By Michael Vallas, Global Technical Principal, Goldilock Secure
For years, cyber insurance has acted a little like a corporate comfort blanket. Boards could transfer risk, satisfy governance requirements and reassure customers and investors that a financial backstop was in place.
With global ransomware damage projected to reach $57 billion in 2026, premiums are rising as exclusions widen and policies become increasingly selective, applying only to specific attack classes or technology domains.
Crucially, underwriters are no longer accepting claims of security capability at face value. They want increasingly detailed evidence that organisations can defend, contain and recover from a cyberattack. Without demonstrable control, you’ll pay more for less cover, or struggle to secure renewal at all.
From checklists to close inspection
Cyber insurance renewals were once straightforward. Organisations completed a questionnaire, and enough “yes” answers usually did the trick. That approach isn’t enough for securing coverage anymore. Insurers now want evidence that controls work in live environments, backed by deeper underwriting scrutiny and post-incident evidence.
Underwriters are now focused on how quickly an organisation can detect an attack, stop lateral movement, isolate affected systems, and recover without reinfection.
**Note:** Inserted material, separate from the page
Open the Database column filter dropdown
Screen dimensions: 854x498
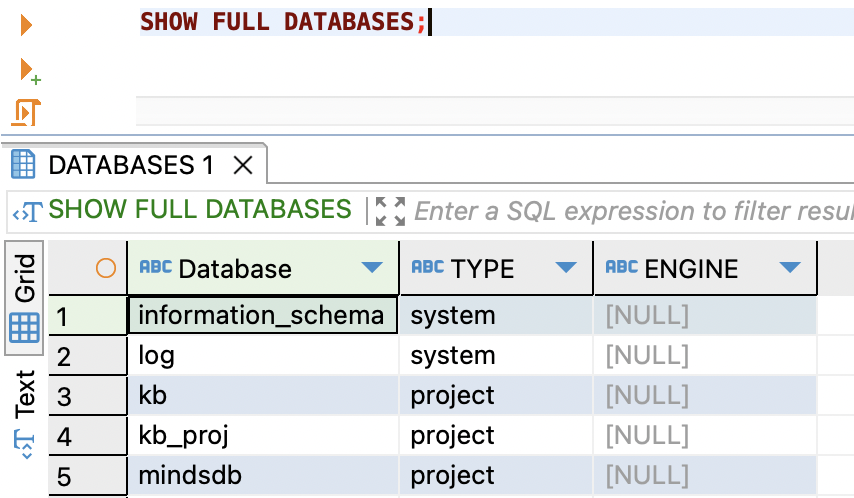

A failure in any of these areas, or inability to limit the blast radius of an attack, can turn a single breach into a catastrophic multi-million-pound loss.
The true scale of that loss is then driven by how many systems are affected, how long recovery takes, the daily revenue lost during downtime and the total cost of remediation. In a recent major incident where production came to a halt and losses were estimated at tens of millions per week, the effects rippled far beyond the organisation itself, impacting the wider community and supply chain.
Cyber risk moves to the balance sheet
Insurers are pushing ever more responsibility back to policyholders, making investment in resilience a prerequisite for coverage. Recent incidents have shown just how quickly losses can escalate once operations grind to a halt. Unlike larger companies, most organisations and their suppliers cannot rely on emergency government support if revenue dries up for weeks.
As a result, cyber defences have become financial controls. The ability to keep core operations running, or to selectively isolate systems to prevent total shutdown, can be the difference between a manageable incident and a liquidity crisis.
The questions for CFOs and boards
For the executive suite, the focus is operational. Business and finance leaders should be asking questions tougher than simply which tools are in place. They should be asking whether the organisation can protect its networks, that incident response plans have been fully tested, and that recovery is fast, reliable and provably clean. This upward risk reporting is critical so leadership can provide timely visibility of critical cyber threats and potential liabilities to the board.
Since boards focus is on governance and oversight, there must be assurances that systems under threat can be disconnected, responses can be executed quickly, that the blast radius can be limited, and operations can then be restored with a provable audit trail. This top-down risk decisioning means boards can define the organisations risk appetite, ensure measures are in place to reduce downtime and limit financial exposure then guide their cyber insurance decisions.
Overconnectivity: the multiplier effect
At the heart of the issue is overconnectivity. Research shows attackers can reach high-value assets in as little as 31 minutes in highly interconnected environments.
Yet many critical systems, like backups, operational technology and cloud workloads, remain permanently reachable even when not in use. That always-on convenience benefits attackers too, unless lateral movement is deliberately constrained through controls such as strict segmentation.
Cyber risk behaves like fire: the damage is determined by how far it spreads. That’s why for insurers, the decisive factor isn’t whether you’re breached, but how quickly and effectively you can stop damage spreading.
Disconnecting to defend
Keeping sensitive systems permanently connected delivers little strategic value while significantly increasing your blast radius. Always-on connectivity expands the attack surface and increases maximum loss when a breach occurs. A more resilient approach is to treat access to high-value assets as conditional – bring critical systems online only when required and disconnect them from the network when risk rises beyond agreed thresholds.
When the ability to connect and reconnect exists outside the protected environment, attackers cannot see or tamper with it. This allows critical systems and backups to remain physically isolated and brought back online in tightly controlled, auditable windows.
For insurers, reducing unnecessary exposure blocks attackers at the point of entry, prevents breaches from cascading across the business, and slashes consequential losses. For finance leaders, it provides an explainable control that lowers the risk of extreme loss and adds certainty to how incidents are assessed during a claim.
Cyber cover must be earned
Organisations that treat renewal as a paperwork exercise should expect tougher scrutiny and higher costs. By contrast, companies that manage cyber risk with financial discipline are in a far better position. Stronger controls translate into stronger terms and reduce the likelihood of ever needing to claim.
Most importantly, putting robust, low-level risk control in place – right beneath the threats themselves – effectively enforces top-level policy and risk controls in a clear, practical way. This provides organisations with a more complete and dynamic framework for managing risk, empowering them to address threats in real time, asset by asset and zone by zone, from the ground up.